## Исходный текст
------------------------------------------------------------------------
Спустя несколько лет после выхода «Певца...» в свет Жуковский, на ту пору уже известный как автор многочисленных стихотворений, переводов и литературно-критических статей, был удостоен звания доктора философии в Дерптском университете и избран членом Российской академии.
В 1826 г., вскоре после разгрома декабристского восстания, Василий Андреевич принял почетное предложение возглавить обучение и воспитание наследника престола Александра II. Служба эта была поэту скорее в тягость, чем в радость: жизнь в царском дворце не способствовала литературным занятиям, а обязанности наставника цесаревича оставляли не много времени и сил для творчества, в котором он после смерти Маши видел единственный смысл своего существования. Вместе с тем, понимая, что от степени духовного развития государя зависит жизнь всей страны и что положение наставника можно использовать для непосредственного влияния на душу высокородного воспитанника, Жуковский воспринял приглашение императора как призыв исполнить свой гражданский долг.
Пятнадцать лет поэт прослужил при дворе, стараясь последовательно внушать цесаревичу гуманистические представления и прогрессивные идеи. Однако была еще одна, неформальная, сторона этого гражданского долга: имея прямой доступ к императору, Жуковский постоянно обращался к нему с просьбами о смягчении наказания для жертв политических репрессий, прежде всего — сосланных в Сибирь декабристов. Его заступничество вызывало у Николая раздражение, доходившее до прямых обвинений в покровительстве всем тем, «кто только худ с правительством». Тем не менее поэт снова и снова взывал к милосердию императора и нередко действительно его добивался.
------------------------------------------------------------------------
## Исходные данные
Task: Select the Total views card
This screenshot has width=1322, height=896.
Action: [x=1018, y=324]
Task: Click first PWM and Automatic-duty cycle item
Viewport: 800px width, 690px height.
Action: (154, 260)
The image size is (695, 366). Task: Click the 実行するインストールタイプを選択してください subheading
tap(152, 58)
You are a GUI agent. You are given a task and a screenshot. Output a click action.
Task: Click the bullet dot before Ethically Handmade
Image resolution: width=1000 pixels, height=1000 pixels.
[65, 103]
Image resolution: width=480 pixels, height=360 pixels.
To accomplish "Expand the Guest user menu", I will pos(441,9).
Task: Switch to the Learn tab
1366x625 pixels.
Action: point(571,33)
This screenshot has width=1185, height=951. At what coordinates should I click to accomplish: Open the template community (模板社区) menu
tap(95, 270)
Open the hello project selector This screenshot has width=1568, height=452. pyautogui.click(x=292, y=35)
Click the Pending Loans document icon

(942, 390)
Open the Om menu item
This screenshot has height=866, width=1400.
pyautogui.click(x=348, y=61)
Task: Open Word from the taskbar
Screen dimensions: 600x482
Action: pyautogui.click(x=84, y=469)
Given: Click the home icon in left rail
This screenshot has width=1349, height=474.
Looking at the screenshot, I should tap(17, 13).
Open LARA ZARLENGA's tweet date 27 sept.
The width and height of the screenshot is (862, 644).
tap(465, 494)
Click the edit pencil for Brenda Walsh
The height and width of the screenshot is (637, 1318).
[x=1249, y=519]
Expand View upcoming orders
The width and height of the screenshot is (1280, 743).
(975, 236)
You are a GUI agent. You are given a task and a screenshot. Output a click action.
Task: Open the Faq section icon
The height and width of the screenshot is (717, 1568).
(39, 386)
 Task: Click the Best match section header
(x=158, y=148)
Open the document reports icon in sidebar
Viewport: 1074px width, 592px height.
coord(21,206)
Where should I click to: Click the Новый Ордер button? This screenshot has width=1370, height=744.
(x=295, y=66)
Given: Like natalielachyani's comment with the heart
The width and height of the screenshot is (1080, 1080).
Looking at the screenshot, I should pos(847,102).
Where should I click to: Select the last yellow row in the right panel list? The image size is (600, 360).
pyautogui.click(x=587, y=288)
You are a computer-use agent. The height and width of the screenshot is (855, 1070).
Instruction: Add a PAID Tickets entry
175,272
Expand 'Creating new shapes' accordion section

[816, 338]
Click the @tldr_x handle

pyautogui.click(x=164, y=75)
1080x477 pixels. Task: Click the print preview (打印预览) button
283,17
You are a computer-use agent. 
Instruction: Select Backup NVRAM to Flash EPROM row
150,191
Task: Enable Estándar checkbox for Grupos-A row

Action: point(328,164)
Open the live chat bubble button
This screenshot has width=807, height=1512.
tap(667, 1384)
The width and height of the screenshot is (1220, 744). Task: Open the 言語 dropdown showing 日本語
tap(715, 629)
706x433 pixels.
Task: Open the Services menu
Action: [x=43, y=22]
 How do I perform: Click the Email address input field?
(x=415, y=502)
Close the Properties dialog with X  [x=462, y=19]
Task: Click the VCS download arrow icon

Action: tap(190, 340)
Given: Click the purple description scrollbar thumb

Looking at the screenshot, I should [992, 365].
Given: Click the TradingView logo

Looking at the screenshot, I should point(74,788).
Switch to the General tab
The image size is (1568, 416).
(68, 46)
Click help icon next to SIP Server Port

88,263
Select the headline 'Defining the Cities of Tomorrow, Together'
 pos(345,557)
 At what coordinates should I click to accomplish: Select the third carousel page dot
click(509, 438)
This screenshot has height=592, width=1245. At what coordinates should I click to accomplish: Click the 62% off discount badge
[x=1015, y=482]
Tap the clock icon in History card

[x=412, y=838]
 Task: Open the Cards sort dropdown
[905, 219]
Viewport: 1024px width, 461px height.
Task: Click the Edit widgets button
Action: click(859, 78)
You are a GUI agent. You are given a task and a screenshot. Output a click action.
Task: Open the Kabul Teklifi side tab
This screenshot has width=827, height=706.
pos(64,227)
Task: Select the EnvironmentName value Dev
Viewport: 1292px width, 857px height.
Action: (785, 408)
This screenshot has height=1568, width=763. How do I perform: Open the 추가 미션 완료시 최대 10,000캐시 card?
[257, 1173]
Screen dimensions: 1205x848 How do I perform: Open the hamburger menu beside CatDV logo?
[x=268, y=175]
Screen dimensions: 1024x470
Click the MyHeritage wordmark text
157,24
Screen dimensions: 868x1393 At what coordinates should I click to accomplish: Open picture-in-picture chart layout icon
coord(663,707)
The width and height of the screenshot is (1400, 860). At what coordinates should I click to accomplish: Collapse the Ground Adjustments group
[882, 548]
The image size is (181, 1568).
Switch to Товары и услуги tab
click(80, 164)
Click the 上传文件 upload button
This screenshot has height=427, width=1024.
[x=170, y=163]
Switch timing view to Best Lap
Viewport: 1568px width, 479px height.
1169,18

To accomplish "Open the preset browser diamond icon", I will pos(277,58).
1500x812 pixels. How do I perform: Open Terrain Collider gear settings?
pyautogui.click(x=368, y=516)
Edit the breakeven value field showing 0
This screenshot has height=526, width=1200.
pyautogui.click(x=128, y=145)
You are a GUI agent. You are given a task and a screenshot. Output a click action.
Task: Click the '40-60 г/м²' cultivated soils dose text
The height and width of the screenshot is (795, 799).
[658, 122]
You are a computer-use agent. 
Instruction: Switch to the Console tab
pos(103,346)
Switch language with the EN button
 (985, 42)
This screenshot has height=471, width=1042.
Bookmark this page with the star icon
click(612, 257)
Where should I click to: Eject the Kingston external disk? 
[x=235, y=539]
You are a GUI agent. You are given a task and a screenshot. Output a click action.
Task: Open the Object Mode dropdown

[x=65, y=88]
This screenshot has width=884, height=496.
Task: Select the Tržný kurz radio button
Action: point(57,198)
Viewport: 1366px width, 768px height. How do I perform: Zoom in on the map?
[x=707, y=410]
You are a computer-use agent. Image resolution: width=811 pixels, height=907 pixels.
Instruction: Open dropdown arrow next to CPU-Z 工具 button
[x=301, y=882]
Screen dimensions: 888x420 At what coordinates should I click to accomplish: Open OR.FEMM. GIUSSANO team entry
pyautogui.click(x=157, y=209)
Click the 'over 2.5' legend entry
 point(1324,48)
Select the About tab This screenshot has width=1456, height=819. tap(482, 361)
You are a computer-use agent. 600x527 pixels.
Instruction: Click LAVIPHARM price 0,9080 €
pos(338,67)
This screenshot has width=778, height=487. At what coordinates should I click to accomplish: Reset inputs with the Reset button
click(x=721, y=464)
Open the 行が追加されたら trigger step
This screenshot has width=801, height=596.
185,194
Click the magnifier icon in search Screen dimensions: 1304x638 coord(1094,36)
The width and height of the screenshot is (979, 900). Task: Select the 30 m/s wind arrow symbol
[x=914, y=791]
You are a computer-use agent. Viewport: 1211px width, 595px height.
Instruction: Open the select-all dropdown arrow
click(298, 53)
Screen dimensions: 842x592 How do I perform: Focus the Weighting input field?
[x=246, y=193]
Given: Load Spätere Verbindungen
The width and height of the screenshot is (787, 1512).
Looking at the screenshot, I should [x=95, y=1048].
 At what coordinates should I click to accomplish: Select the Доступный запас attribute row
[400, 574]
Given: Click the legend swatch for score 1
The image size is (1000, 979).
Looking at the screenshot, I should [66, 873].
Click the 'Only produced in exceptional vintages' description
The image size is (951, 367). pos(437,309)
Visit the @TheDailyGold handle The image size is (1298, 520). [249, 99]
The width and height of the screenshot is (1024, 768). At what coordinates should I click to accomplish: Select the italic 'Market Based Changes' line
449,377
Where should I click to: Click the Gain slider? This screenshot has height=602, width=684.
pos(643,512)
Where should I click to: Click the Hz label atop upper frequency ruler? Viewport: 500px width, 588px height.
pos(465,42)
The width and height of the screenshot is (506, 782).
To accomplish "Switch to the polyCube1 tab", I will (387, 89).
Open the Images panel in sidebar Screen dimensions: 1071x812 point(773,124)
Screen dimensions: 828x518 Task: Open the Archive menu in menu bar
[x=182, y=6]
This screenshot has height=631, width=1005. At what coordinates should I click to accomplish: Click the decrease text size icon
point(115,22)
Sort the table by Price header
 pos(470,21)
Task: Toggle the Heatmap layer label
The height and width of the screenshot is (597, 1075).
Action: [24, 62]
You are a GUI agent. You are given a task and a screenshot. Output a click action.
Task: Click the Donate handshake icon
------------------------------------------------------------------------
Сколько лет, согласно тексту о Жуковском, поэт прослужил при дворе?

Пятнадцать лет.